Techdirt Threatened With Defamation Suit Over Story On Feds Getting Royalty In Movie From Mexican Drug Cartel Money Launderer
from the the-sequel dept
We recently wrote about a very strange case, in which the US government apparently ended up with a 10% royalty in a soon to be produced Hollywood movie that is being billed as the “prequel” to Passion of the Christ — the famous Mel Gibson movie that made over $600 million. The details were convoluted, but apparently our reporting on the subject upset someone, as we were sent an email, claiming that our post was defamatory and could cause damages in “the hundreds of millions of dollars,” threatening that legal action would be taken if we did not change the post immediately.
In case you missed the original story, it involved a guy by the name of Jorge Vazquez Sanchez, who everyone seems to admit was somehow connected to a Mexican drug cartel. The government specifically charged him with money laundering and extortion. Reporters covering the story, including Guillermo Contreras and Jason Buch at the San Antonio Express-News, refer to Vazquez as a “drug trafficker.”

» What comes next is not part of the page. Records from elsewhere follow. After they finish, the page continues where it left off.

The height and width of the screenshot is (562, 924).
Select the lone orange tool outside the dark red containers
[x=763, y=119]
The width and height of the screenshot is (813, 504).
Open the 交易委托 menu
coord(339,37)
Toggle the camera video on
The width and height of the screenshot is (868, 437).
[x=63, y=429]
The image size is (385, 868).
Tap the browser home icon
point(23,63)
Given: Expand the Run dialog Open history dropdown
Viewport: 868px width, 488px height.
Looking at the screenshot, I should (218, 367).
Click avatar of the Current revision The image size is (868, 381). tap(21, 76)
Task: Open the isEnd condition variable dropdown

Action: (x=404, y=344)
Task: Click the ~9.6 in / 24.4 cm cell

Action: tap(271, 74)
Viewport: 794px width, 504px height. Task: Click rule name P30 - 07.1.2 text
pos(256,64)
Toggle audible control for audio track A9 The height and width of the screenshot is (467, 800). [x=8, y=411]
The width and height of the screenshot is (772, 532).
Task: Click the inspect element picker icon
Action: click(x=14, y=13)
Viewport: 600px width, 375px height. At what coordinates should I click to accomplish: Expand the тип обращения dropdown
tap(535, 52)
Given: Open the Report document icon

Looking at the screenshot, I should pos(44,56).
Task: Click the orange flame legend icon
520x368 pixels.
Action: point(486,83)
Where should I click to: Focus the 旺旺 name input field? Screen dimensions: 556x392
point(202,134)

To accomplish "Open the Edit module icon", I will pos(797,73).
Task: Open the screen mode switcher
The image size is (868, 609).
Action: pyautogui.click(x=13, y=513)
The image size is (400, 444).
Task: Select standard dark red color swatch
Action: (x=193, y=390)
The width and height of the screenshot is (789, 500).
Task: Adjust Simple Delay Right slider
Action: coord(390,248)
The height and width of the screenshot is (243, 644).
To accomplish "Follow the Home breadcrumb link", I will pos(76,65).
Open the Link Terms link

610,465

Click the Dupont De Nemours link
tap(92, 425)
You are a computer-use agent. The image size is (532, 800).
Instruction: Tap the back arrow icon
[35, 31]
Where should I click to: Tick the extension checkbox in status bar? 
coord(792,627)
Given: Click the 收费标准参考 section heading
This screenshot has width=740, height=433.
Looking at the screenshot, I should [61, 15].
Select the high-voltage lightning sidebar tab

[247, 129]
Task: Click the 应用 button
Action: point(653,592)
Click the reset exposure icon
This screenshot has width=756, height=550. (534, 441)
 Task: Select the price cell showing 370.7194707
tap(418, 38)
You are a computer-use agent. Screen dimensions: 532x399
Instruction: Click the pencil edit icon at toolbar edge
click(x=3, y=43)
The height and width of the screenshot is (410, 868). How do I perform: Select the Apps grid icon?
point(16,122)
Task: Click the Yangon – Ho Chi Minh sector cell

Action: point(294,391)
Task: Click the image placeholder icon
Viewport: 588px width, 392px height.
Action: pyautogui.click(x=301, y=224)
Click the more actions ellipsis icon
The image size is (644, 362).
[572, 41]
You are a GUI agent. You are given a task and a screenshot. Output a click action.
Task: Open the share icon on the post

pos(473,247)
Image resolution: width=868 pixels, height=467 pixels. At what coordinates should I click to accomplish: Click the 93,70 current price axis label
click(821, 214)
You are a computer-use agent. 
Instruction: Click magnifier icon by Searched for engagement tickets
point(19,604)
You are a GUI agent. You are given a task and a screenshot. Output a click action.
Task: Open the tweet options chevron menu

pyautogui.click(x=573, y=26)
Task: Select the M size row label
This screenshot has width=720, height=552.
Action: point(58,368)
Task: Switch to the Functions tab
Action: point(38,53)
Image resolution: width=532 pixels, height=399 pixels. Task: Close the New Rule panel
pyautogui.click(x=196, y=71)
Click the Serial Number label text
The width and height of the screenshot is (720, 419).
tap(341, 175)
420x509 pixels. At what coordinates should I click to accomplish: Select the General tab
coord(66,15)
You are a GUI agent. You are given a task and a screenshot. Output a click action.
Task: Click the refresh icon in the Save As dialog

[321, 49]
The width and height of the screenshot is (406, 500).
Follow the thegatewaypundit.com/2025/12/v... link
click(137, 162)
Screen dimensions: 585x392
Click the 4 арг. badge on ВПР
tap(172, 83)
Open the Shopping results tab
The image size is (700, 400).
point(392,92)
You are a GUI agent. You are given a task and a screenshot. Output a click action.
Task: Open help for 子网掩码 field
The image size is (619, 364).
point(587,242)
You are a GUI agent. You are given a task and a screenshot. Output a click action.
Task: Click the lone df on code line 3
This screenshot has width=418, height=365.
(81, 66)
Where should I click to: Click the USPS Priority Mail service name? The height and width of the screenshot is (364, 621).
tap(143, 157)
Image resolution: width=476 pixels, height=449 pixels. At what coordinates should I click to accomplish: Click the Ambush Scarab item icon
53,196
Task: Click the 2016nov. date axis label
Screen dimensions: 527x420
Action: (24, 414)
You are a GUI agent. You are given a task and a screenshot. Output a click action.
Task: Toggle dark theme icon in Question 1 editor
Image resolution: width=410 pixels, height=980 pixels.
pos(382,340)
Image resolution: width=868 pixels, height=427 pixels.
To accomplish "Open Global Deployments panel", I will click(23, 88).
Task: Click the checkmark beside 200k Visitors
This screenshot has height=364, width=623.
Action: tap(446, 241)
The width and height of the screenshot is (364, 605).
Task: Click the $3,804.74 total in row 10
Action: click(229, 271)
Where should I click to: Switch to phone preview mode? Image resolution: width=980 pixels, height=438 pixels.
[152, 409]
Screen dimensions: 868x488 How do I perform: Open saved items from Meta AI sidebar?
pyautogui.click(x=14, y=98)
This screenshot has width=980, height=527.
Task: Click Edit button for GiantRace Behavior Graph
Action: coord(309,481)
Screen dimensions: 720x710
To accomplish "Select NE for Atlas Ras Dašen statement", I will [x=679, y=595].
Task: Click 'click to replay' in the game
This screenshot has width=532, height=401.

Either way, the extortion claim came from the way he took ownership of a screenplay for Mary, Mother of Christ, which was written by Benedict Fitzgerald, who also wrote the screenplay for Passion…. Fitzgerald, at some point, took out and then defaulted on a business loan for $340,000 with Macri Inc. Because of this, the owner of Macri Inc., Arturo Madrigal, took possession of the screenplay. Some time after this, apparently Vazquez had Madrigal’s brother kidnapped in Mexico, and demanded the rights to the screenplay in exchange for his release. Madrigal signed over the rights to the screenplay to Vazquez. Vazquez apparently then was able to sell the screenplay to Proud Mary Entertainment, which was later renamed Aloe Entertainment, in exchange for $1 million (less some fees) and a 10% royalty rate on any profits from the movie. After Vazquez did a plea deal in which he plead guilty and handed over that 10% royalty to the US government, Madrigal hit Vazquez with a separate lawsuit, seeking to regain control of the screenplay that Vazquez had obtained through these questionable means.
As far as we can tell all of the above are undisputed facts. It’s what has been reported by others. It’s what’s in the legal documents. And it’s what we reported. Our report focused almost entirely on the oddity of the US government ending up with a 10% royalty interest in a Hollywood movie.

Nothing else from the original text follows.